Nigella Lawson may have harped on about how it will become “the next matcha” in Europe, but in Southeast Asia, pandan leaves have been – well – almost everything to the people: natural food colouring, natural flavouring, insect repellant, air freshener, food wrapping, even a token of love. Thais know it as bai toey hom, Malaysians as daun pandan, the Japanese as takonoki, but the fragrant screw pine, as they are known by the western world, all offer the same benefit – its subtle, soothing aroma.
Making Scents of Pandan
Very little is known about how or when the herbaceous tropical plant arrived into Thailand, but pandan has been used in Thai cooking since the Ayutthaya era.

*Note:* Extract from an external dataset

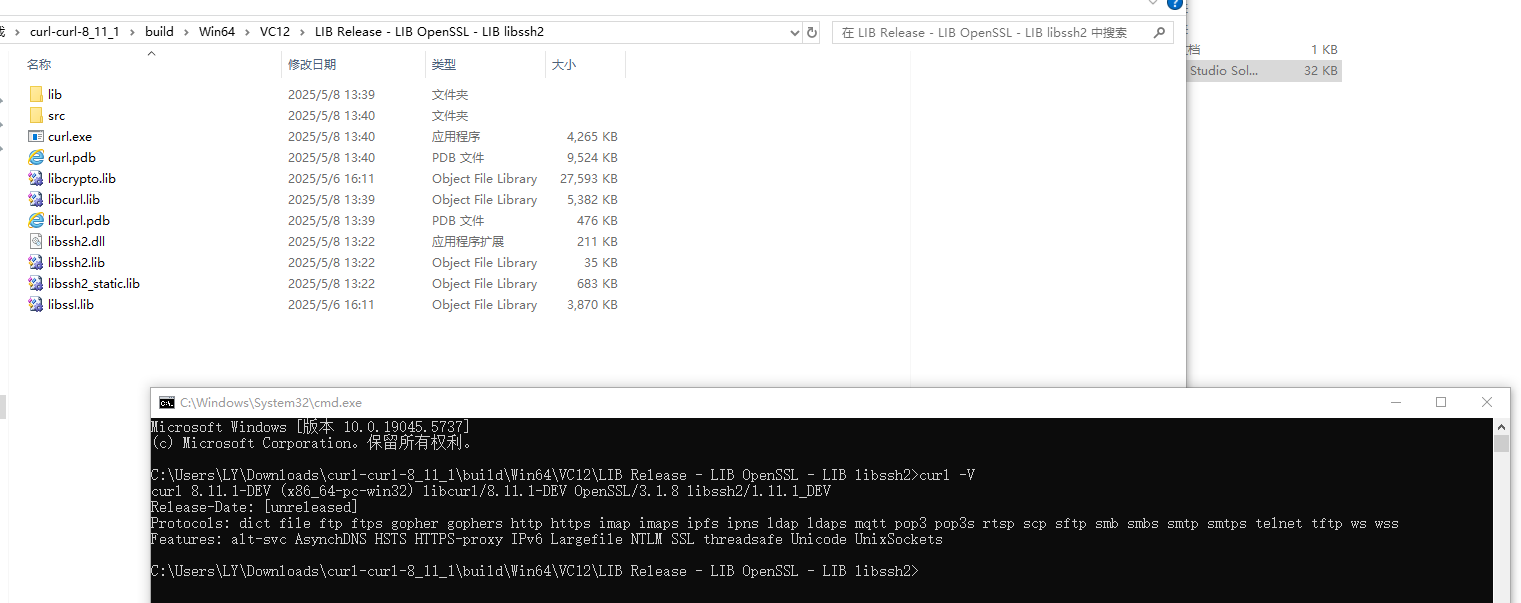Click the search magnifier button

click(x=1158, y=32)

Growing as commonly as weed, the sweet-smelling leaves would’ve been easily accessible from anywhere. You needn’t have green thumbs to have a garden full of pandan! While still on the plant, the leaves have little fragrance, but once extracted and crushed, the soothing scents are released, leaving anyone catching a whiff of it totally entranced.
Cooking with Pandan
Pandan is sometimes called “the vanilla of Southeast Asian cooking” with the glaring difference being the price tags. In a local Thai market, a bunch of pandan sells for just under 60 cents while one vanilla pod would cost around 3 USD. But not all good things need to cost an arm and a leg and pandan leaves are a fine example. Local Thai wisdom has enabled Thais to reap the benefits of the sweet and mild aroma of pandan in a variety of ways.
A common practice in the olden days and still used today when boiling rice is to tie a pandan leaf into a knot and throw it into the rice cooker to render the grains that subtle, sweet aroma.

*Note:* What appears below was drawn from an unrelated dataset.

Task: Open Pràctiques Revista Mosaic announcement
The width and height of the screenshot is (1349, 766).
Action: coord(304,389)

Pandan water is one of the most refreshing thirst quenchers. Just grab a bunch of fresh leaves, boil them in water for several minutes and strain the water through a cheesecloth. Chill and drink on a hot day and Bob’s your uncle. Note: pandan-flavoured water is usually good to drink for about 3 days before it goes off.
Pandan leaves are perfect as food wrapping and popularly used in dishes such as gai kor bai toey (chicken wrapped in pandan leaves). Not only do they add fragrance to the meat during the cooking process, they also retain the meat’s moisture leaving them nice and juicy when cooked. The leaves are also used as little cups in Thai desserts such as taco. Whatever you do, don’t make the rookie mistake of eating the pandan leaves! There would be pandan-monium.

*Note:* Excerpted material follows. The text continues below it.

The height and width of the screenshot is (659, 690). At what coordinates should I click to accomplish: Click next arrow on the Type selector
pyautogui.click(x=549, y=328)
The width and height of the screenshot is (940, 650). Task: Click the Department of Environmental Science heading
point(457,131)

Pandan leaves can be made into a paste with the juice extracted to flavour Thai desserts such as kanom chun, kanom tom bai toey, or kanom piak poon bai toey.
If you ride in Thai cabs often enough, you’ll eventually see a bunch of fresh pandan leaves in the back of the passenger seats. Don’t worry, they’re not the driver’s groceries. The leaves are intended as natural fragrance to keep the car smelling, well, less like a cab.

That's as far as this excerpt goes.